WHAT TO PRODUCE. From the first line of the records below, transcribe each line exactly up to and including the one with "Image resolution: width=478"; pictures stay out.

====== AVAILABLE DATA

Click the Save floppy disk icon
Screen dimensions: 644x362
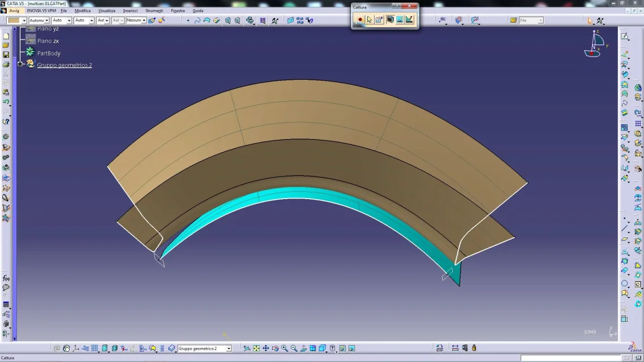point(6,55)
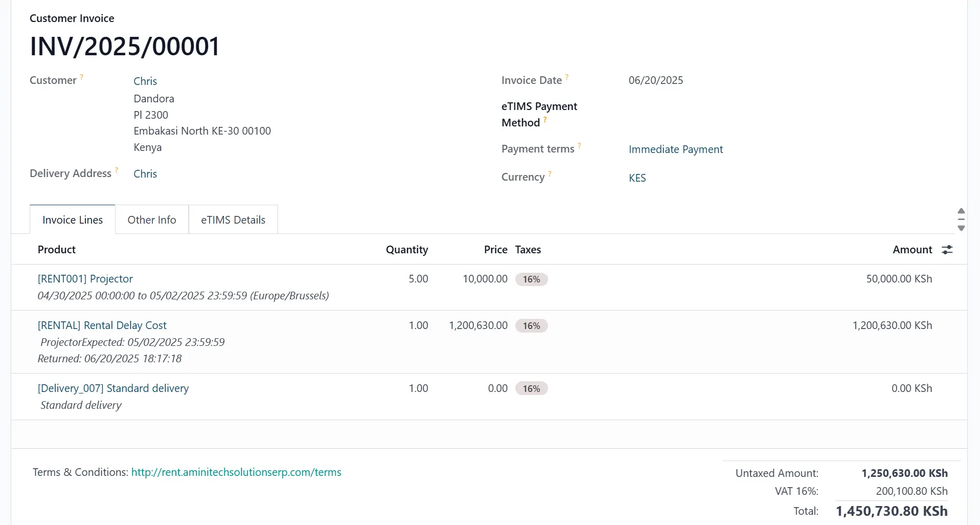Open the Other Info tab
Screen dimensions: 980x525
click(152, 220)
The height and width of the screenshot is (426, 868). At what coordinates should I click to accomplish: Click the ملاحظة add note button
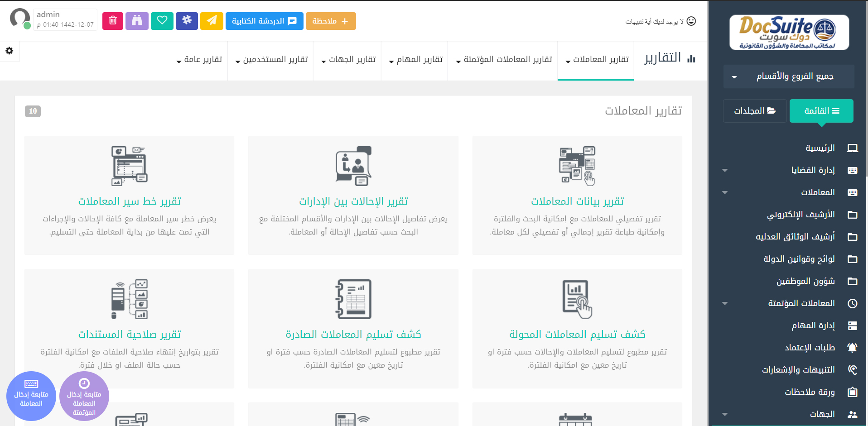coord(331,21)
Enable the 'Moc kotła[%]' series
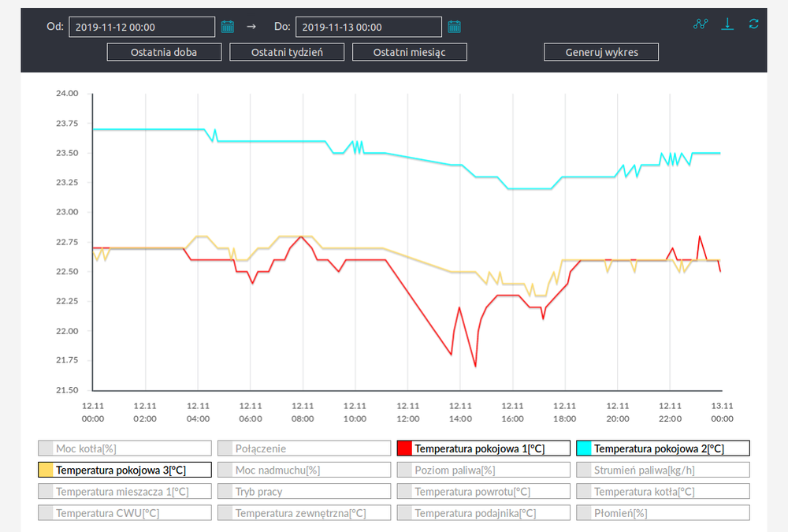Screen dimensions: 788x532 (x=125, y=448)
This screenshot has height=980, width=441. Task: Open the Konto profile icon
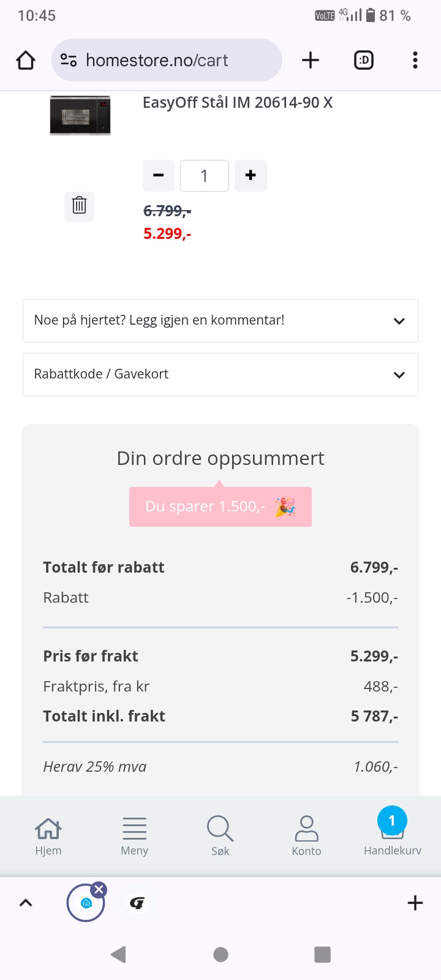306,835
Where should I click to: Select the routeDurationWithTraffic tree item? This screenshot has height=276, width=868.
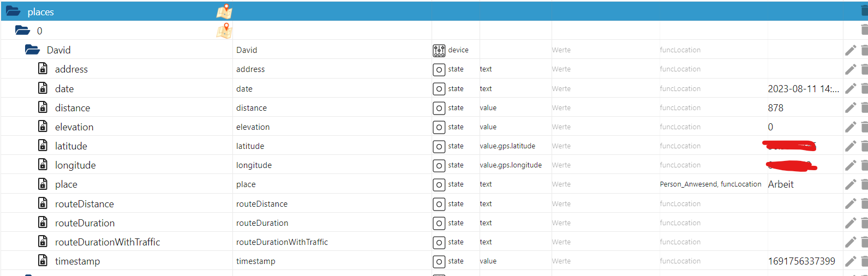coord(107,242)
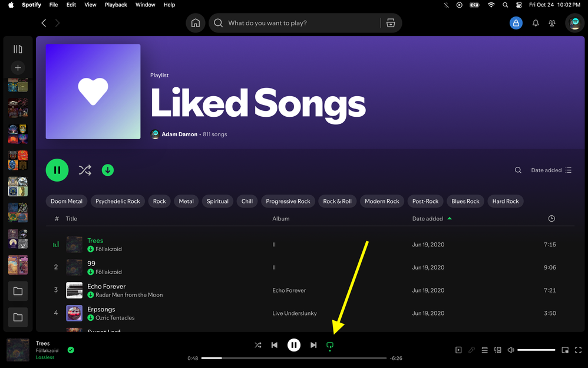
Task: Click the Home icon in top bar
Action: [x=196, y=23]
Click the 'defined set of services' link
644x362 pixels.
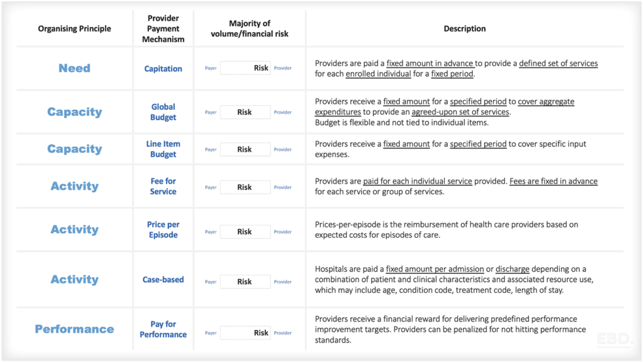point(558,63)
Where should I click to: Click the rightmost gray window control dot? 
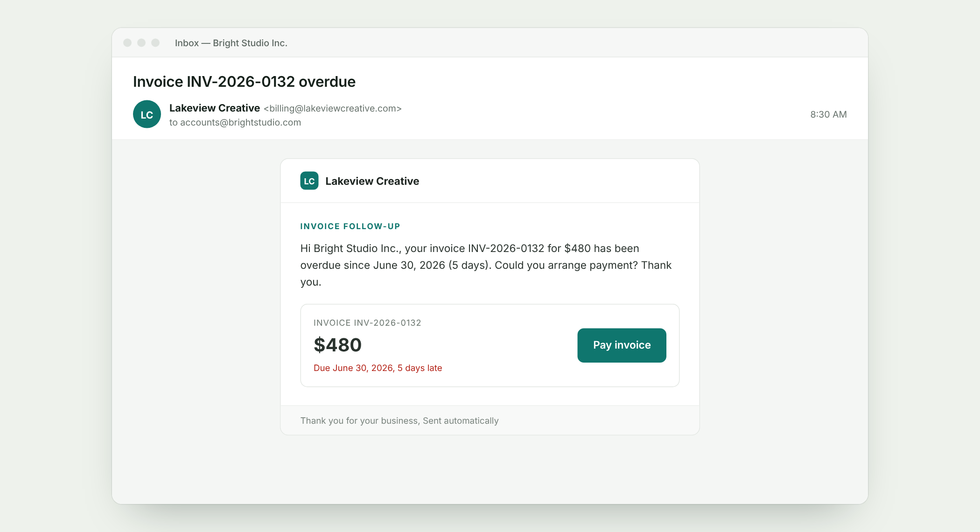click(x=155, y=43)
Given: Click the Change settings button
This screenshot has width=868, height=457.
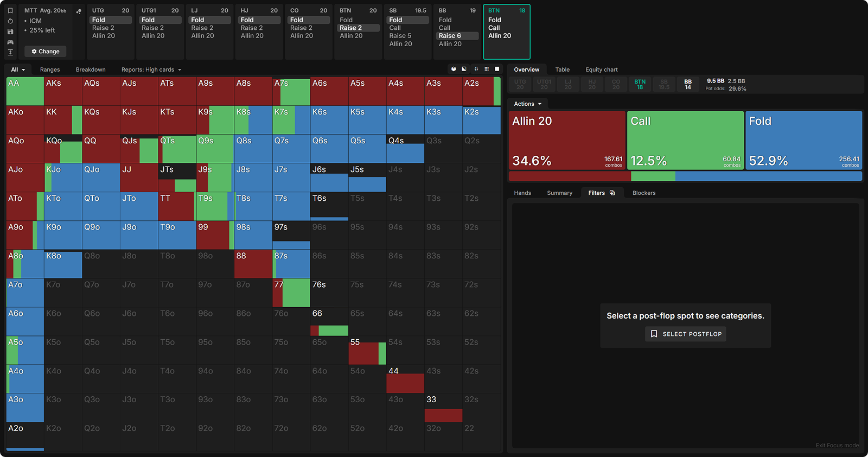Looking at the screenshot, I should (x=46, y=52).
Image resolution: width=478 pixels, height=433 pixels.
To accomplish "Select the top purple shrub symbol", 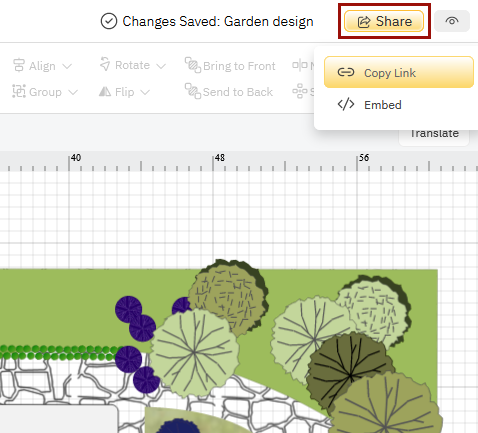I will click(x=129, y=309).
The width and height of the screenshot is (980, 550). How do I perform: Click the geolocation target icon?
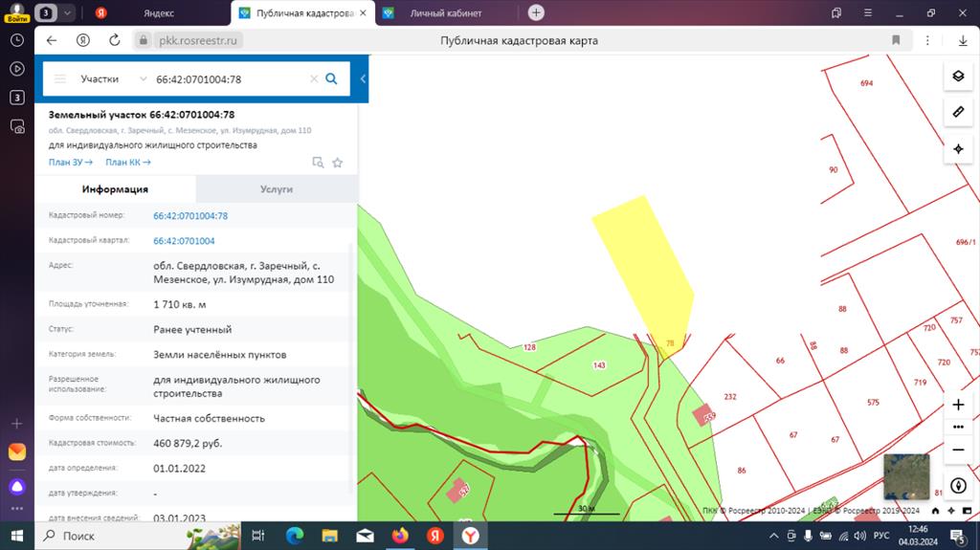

============

RESULT OF THE EXERCISE.
Click the Save floppy disk icon
Screen dimensions: 644x362
point(6,55)
Open the Other Info tab
Screen dimensions: 980x525
click(152, 220)
The height and width of the screenshot is (426, 868). At what coordinates should I click to accomplish: Click the ملاحظة add note button
coord(331,21)
Enable the 'Moc kotła[%]' series
Screen dimensions: 788x532 (x=125, y=448)
This screenshot has height=980, width=441. Task: Open the Konto profile icon
306,835
Where should I click to: Select the routeDurationWithTraffic tree item? This screenshot has height=276, width=868.
coord(107,242)
Task: Click the Home icon in top bar
Action: [x=196, y=23]
Click the 'defined set of services' link
644x362 pixels.
point(558,63)
Where should I click to: Click the rightmost gray window control dot? 
click(x=155, y=43)
Given: Click the Change settings button
This screenshot has width=868, height=457.
Looking at the screenshot, I should (x=46, y=52).
Image resolution: width=478 pixels, height=433 pixels.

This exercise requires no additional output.